![]() |
|
Updated: June 12, 10:28 AM ET There's no safety in these numbers By Ray Ratto Special to ESPN.com |
||||||||||||||||||||||||||||||||||||||||||||||||||||||||
|
Sidney Lowe thought he was safe. True, he'd coached some of the worst NBA teams you'd ever seen, both in Vancouver and Minnesota, but he knew he wouldn't be thought of as the worst coach in NBA history, because (A.) he didn't really earn it, and (B.) there was always Tim Floyd.
Now Sidney Lowe must live with the very real fear that when he gets hired again (and he will, now that the bar has been lowered to include guys who never had a legitimate chance to win), he will have The Worst Coaching Record There Is. Worse yet, Floyd can do this even if the Hornets go down the gurgler in a post-Paul Silasian funkathon. The Hornets can inverse their 2003 record of 47-35, effectively swapping places with Atlanta, and Floyd's winning percentage of .205 will rise to .261. Lowe's, on the other hand, will remain .259, and he will become the answer to a trivia question nobody asked until Floyd's name was returned to the Rumor Wheel. In fact, by going 44-38, Floyd can move from first to fourth, slipping below ex-Atlanta Thrashers coach Curt Fraser and Rhoderick J. (Bobby) Wallace, the former manager of the dead-ball era Browns and Reds, and even below former Heat and Pistons coach Ron Rothstein by matching Silas' last record.

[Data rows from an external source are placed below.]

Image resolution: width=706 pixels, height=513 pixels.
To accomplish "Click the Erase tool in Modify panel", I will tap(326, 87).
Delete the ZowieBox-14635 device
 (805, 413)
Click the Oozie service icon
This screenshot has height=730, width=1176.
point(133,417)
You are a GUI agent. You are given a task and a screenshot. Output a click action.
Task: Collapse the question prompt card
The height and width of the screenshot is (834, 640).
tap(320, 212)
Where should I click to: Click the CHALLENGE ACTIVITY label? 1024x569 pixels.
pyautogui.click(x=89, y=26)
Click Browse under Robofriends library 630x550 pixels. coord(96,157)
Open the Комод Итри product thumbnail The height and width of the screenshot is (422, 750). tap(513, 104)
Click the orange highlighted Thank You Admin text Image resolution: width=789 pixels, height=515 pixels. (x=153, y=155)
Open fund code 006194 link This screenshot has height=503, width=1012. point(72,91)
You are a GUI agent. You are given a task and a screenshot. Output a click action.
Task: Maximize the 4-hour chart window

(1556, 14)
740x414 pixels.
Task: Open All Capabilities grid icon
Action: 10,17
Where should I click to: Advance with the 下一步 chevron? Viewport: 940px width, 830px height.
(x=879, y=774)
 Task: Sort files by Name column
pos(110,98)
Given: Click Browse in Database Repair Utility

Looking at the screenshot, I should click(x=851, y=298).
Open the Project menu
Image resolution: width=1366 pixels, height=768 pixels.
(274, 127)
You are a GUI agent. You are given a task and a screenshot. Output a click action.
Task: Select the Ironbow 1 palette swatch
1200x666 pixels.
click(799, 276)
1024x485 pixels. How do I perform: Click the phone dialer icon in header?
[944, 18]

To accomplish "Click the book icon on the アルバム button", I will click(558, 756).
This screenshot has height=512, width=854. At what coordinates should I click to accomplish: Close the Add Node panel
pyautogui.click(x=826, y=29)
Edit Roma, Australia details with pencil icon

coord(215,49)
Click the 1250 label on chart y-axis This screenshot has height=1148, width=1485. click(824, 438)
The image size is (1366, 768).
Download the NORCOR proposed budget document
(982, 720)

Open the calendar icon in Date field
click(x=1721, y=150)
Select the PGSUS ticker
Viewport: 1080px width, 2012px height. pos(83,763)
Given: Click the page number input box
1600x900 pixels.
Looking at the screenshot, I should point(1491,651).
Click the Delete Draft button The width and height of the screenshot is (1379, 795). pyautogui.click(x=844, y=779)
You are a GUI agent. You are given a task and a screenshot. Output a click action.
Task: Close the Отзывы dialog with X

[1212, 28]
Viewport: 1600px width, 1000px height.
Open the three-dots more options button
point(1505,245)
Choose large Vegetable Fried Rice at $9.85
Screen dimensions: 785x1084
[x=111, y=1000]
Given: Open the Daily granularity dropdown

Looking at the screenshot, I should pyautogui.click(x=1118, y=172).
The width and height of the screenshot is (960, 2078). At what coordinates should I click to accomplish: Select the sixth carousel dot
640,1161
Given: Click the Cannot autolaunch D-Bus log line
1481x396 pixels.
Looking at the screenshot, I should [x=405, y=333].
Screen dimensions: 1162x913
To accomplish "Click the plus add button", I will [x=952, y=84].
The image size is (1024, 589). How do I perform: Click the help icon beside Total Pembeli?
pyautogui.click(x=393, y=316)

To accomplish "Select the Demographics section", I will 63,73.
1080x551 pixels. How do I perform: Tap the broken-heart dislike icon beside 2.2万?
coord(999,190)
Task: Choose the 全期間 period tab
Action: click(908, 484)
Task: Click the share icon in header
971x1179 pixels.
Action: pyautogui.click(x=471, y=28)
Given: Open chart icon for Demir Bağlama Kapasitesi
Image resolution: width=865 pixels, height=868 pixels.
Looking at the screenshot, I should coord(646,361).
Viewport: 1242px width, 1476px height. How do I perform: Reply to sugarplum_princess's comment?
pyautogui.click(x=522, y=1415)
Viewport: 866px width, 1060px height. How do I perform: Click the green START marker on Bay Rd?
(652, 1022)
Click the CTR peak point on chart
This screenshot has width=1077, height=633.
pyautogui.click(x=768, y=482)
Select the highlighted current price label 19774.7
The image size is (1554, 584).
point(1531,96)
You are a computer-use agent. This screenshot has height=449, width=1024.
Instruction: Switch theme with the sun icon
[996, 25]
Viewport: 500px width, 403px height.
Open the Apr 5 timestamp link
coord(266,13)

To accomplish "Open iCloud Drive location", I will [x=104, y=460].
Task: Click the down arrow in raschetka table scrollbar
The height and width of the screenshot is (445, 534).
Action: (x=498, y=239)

Now, we know that there is nothing more important in modern sport than an easy-to-digest chart, from which all wisdom naturally flows. Floyd won barely one of every five NBA games he has coached, which by any standard is pretty wretched, but the percentage doesn't tell you that he was replacing one of the most popular athletes in Chicago history, arguably the best basketball player ever, the most successful coach in the NBA, and it also doesn't tell you that he was hired by a man whose popularity could be matched by a monkey pox outbreak at your kid's middle school. In short, Tim Floyd never had a chance to compete fairly. On the other hand, he had 239 chances to do better than .205, and he didn't. Thus, George Shinn and Ray Wooldridge are giving America a chance to more fairly evaluate Tim Floyd ... even though America, in all frankness, really hadn't given Tim Floyd much thought since he was fired more than a season ago for not making Jerry Krause look better. If the Hornets do what they did last season, he'll be just another coach. If they get to 55 wins for the first time in franchise history, he'll be a hero. And if he begins his second chance with a 141-game winning streak, he'll be at .500 before you know it.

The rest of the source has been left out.